TASK REQUIREMENTS: Look below for the line that contains "Task: Select Manually" and the line that contains "Viewport: 529px width, 396px height.", then restate both of them and every line in between, exactly. No picture goes in the copy.

INPUT:

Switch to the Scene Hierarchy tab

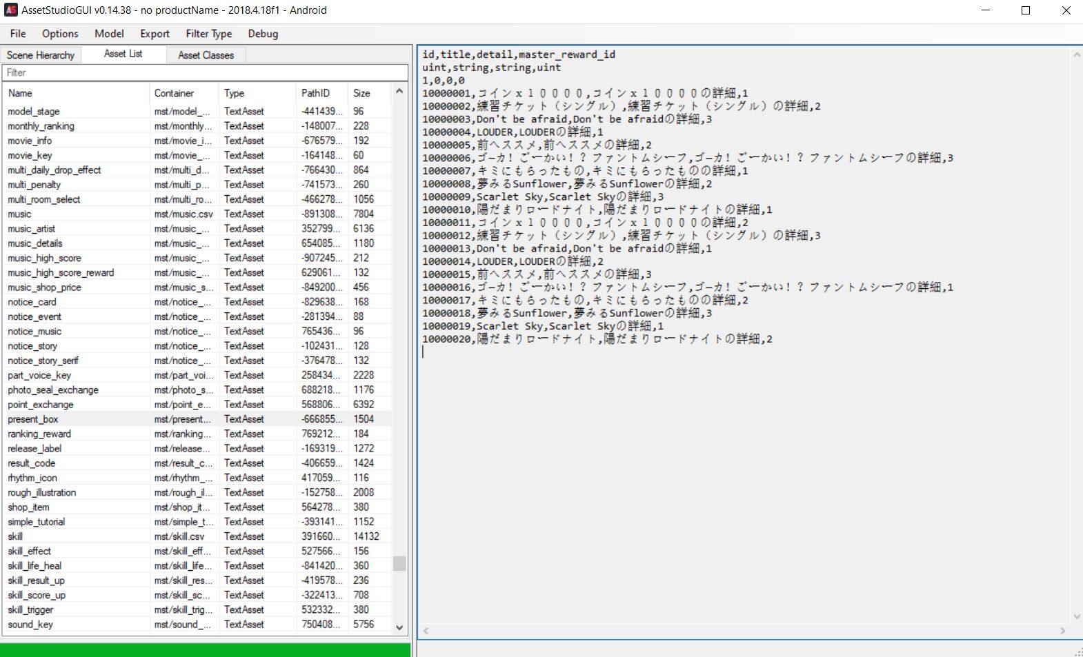click(41, 55)
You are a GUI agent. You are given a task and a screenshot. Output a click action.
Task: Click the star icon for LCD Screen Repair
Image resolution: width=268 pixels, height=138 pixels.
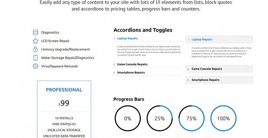(x=36, y=41)

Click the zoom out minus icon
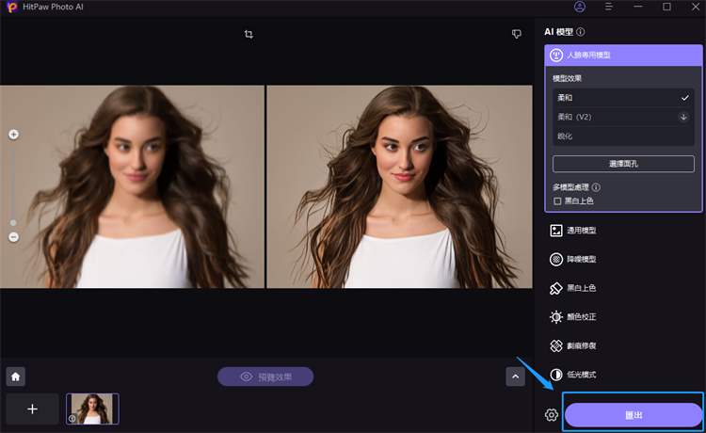(x=13, y=237)
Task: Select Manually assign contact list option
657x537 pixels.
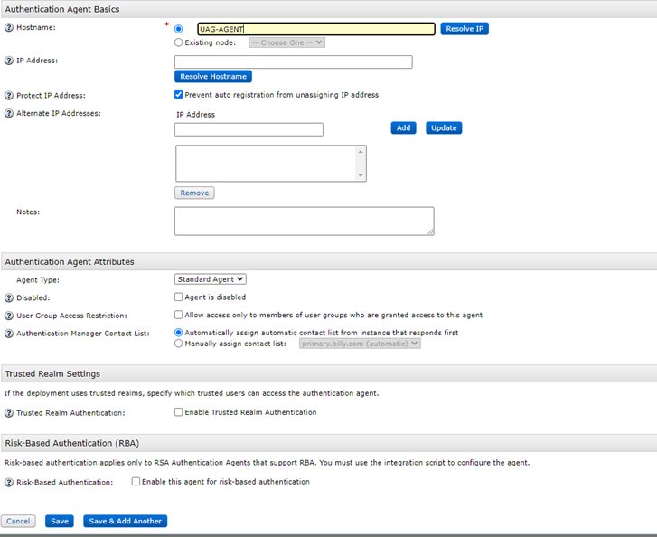Action: pyautogui.click(x=178, y=344)
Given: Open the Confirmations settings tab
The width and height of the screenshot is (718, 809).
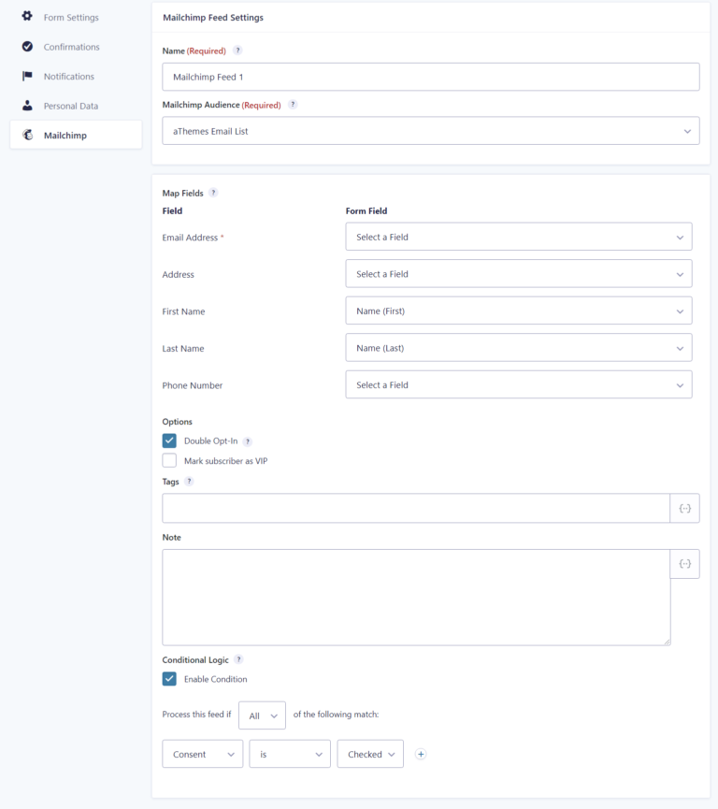Looking at the screenshot, I should click(71, 47).
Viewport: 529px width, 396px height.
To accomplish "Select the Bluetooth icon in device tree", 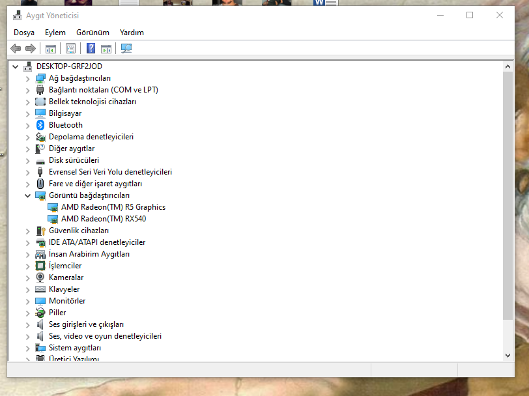I will pyautogui.click(x=40, y=125).
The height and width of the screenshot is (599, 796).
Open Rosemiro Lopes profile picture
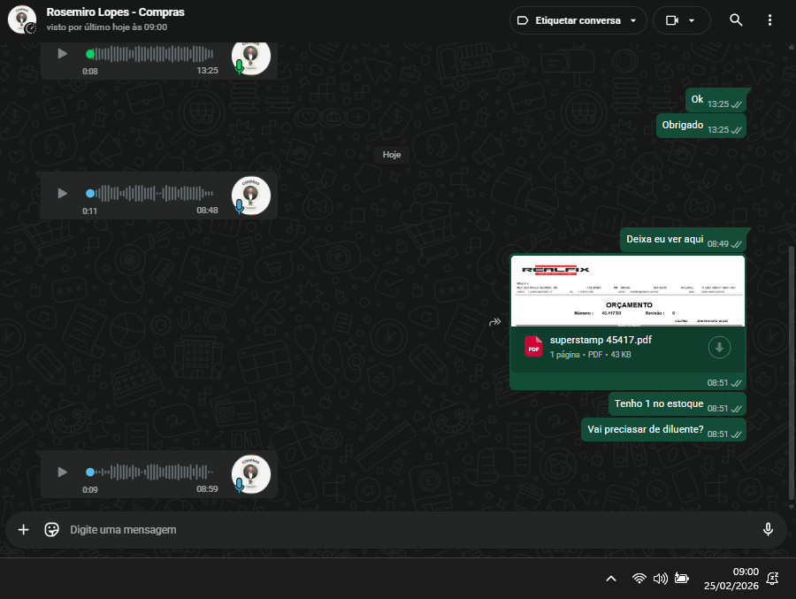point(21,19)
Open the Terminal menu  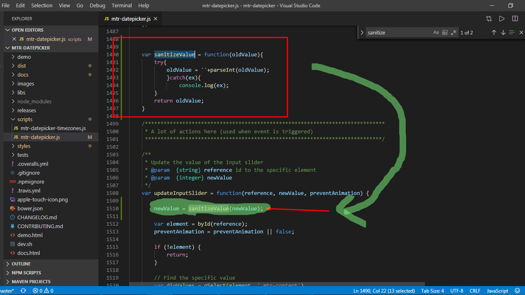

ANSWER TO THIS PROBLEM:
Task: Select Manually assign contact list option
657x537 pixels.
Action: pyautogui.click(x=178, y=344)
Given: Open the Confirmations settings tab
The width and height of the screenshot is (718, 809).
Looking at the screenshot, I should click(71, 47).
Viewport: 529px width, 396px height.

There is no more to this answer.